O principal impacto nas receitas do mercado publicitário não será no primeiro trimestre. Por exemplo, o Interpublic (FCB, McCann, Mullen Lowe e R/GA) anotou faturamento global de janeitro a março de US$ 1,9 bilhão e US$ 4,7 milhões de receita positiva. A brasileira WMcCann, de acordo com o chairman e CEO Hugo Rodrigues, iniciou quarentena no dia 13 de março e afirma que seu salário foi reduzido em 25% neste mês de abril. Os vice-presidentes terão redução de 15%.
“Não sacrificamos o salário de ninguém em março. A primeira medida em abril foi cortar o salário de 25% da presidência e 15% das vice-presidências. Nosso objetivo é evitar o máximo que conseguirmos que qualquer desconto chegue para as linhas abaixo da diretoria. E ainda estamos na vice-presidência. Ou seja, temos algum espaço. Mesmo sendo impactados com reduções de clientes, estamos assumindo as perdas sem impactar os funcionários. E faremos isso enquanto conseguirmos”, afirmou Rodrigues.
A preservação dos empregos é a intenção da Leo Burnett Tailor Made, como informa o co-CEO e COO Marcio Toscani. “Aderir à MP está no leque de opções. Está em análise, porque ela nos ajuda na preservação dos postos de trabalho. Primeiro estamos renegociando valores de custos fixos, como aluguel, serviços e fornecedores. O custo é certo, mas a receita é volátil.

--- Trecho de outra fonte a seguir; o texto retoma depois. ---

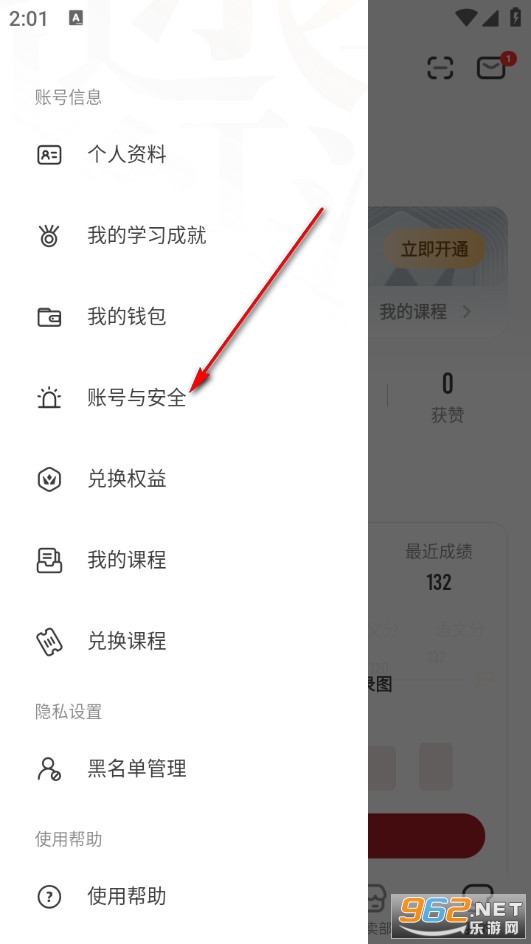Open 黑名单管理 under privacy settings
Viewport: 531px width, 944px height.
(184, 769)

Vamos ver daqui a seis meses como será o chamado novo normal. Eu acho que o comportamento humano vai mudar. Não dá para achar que depois de tantos dias trancados em casa as coisas serão exatamente as mesmas. A pergunta é: como as pessoas vão se relacionar com marcas e produtos após a crise?”, questionou Toscani.
A ID\TBWA não promoveu cortes e redução dos vencimentos do seu time em abril, como esclarece a CEO Camila Costa.

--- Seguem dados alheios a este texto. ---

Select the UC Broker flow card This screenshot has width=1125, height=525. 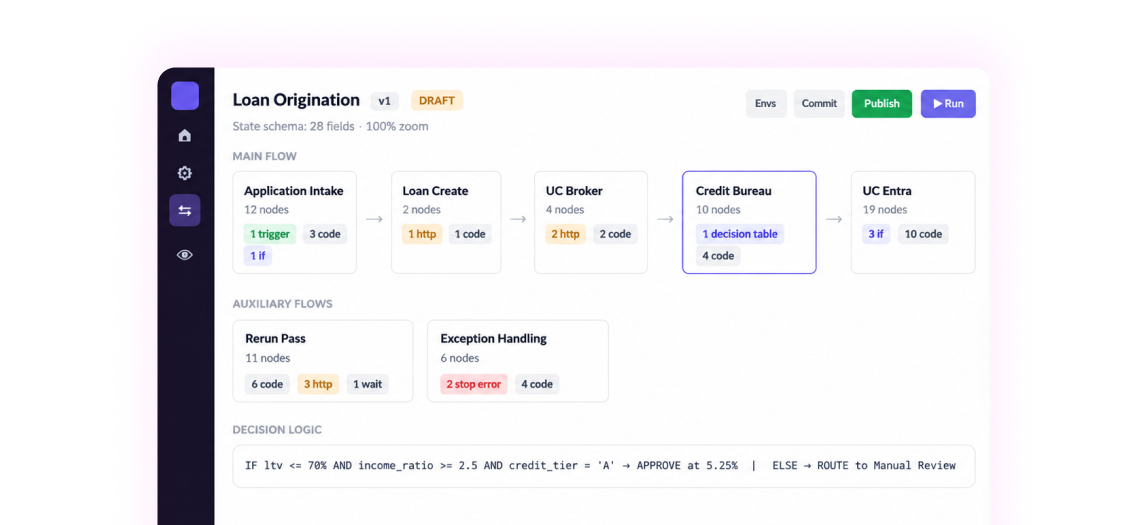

“Contudo, a partir de maio, tomamos a decisão de reduzir por três meses o salário da presidência e da diretoria executiva. Foi uma decisão tomada em conjunto por mim e pelos diretores para preservar até o limite os nossos talentos. Estamos atentos aos movimentos do mercado, dos clientes e temos um grupo estudando a MP 936, preparando cenários que podem ser ativados, caso necessário. Nossa atividade não é tão ‘matemática’, diferentemente de outros setores e tipos de serviços em que talvez reduzir a jornada seja menos complexo. Não temos como garantir uma equalização de demanda em todas as áreas e nem prever em que dias os clientes precisarão mais ou menos de nós. Pelo contrário, em vários casos estamos trabalhando ainda mais para garantir melhores resultados para as marcas que atendemos.”

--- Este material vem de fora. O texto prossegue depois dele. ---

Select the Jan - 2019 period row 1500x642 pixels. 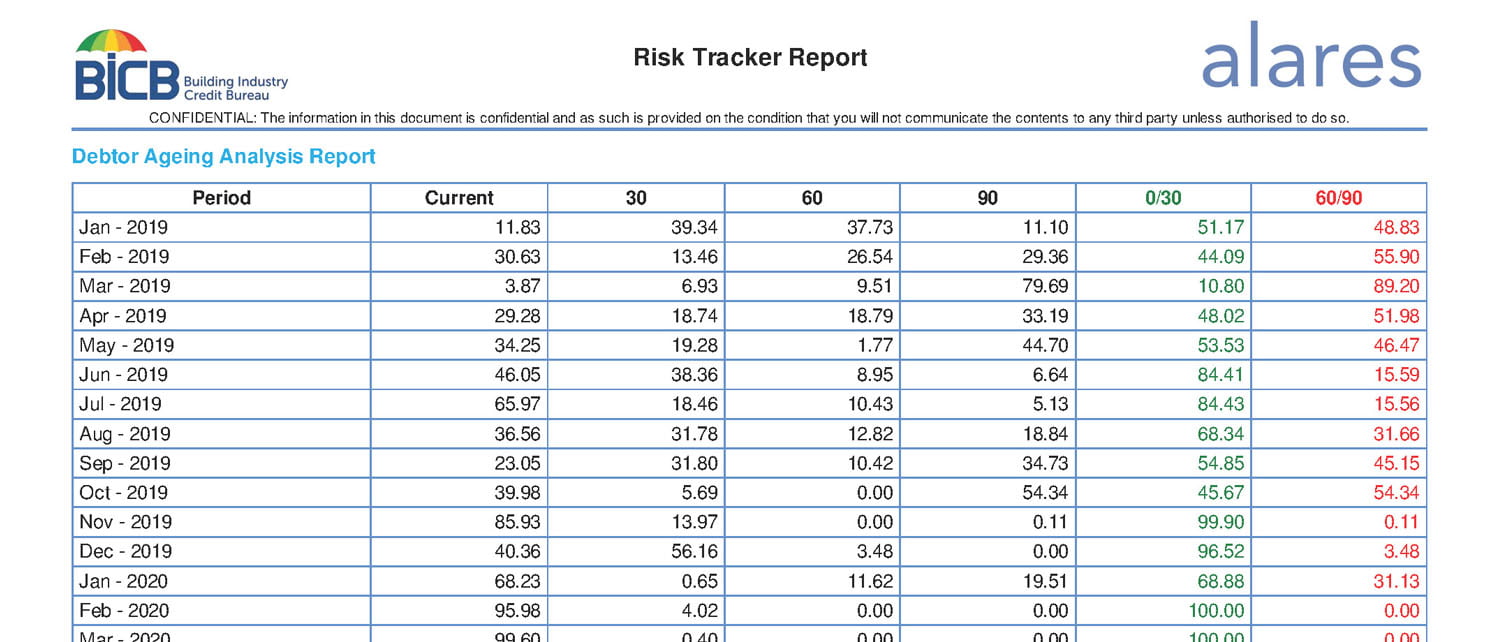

Apesar de as agências terem optado por demissões, decisão não assumida formalmente, a preservação de empregos é recorrente. Pedro Reiss, CEO da Wunderman Thompson, observa que o custo para reorganizar equipes será maior do que não demitir e fazer uso da MP.
“Não estamos olhando como primeiro recurso”, ponderou Reiss.” Ele diz mais: “o custo da folha é alto. Nosso maior ativo são os profissionais. O que cria valor é o time. Entendo que alguns setores, como restaurantes, que perderam tudo, precisem se utilizar de medidas como cortes e redução. Mas a publicidade tem oportunidades. Temos de rever planos e escopo. Estamos muito ativos com Avon, Netflix, Heineken e Vivo. Temos de rever planos. Mas há novas oportunidaes”, destacou Reiss.
André Gomes, CEO da MullenLowe Brasil, ressalta que toda a indústria está pressionada pela pandemia. “Algumas marcas que atendemos estão bem ativas no momento, outras em stand by. Existem várias campanhas previstas pós-Covid-19, todas só esperando por um sinal verde. Mas toda e qualquer definição está atrelada a um futuro ainda incerto.”